▸ INSTRUCTIONS TO FOLLOW
Count the lines in the data below that contain the word "screenshot", and give only that number.

----

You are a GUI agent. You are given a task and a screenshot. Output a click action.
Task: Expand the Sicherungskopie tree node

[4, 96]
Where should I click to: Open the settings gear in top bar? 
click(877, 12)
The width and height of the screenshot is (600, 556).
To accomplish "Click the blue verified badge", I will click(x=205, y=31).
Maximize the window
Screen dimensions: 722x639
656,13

----

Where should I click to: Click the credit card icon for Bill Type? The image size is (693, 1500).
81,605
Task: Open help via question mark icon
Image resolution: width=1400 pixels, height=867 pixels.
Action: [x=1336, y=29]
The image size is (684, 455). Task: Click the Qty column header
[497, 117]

----

▸ FINISHED ANSWER
2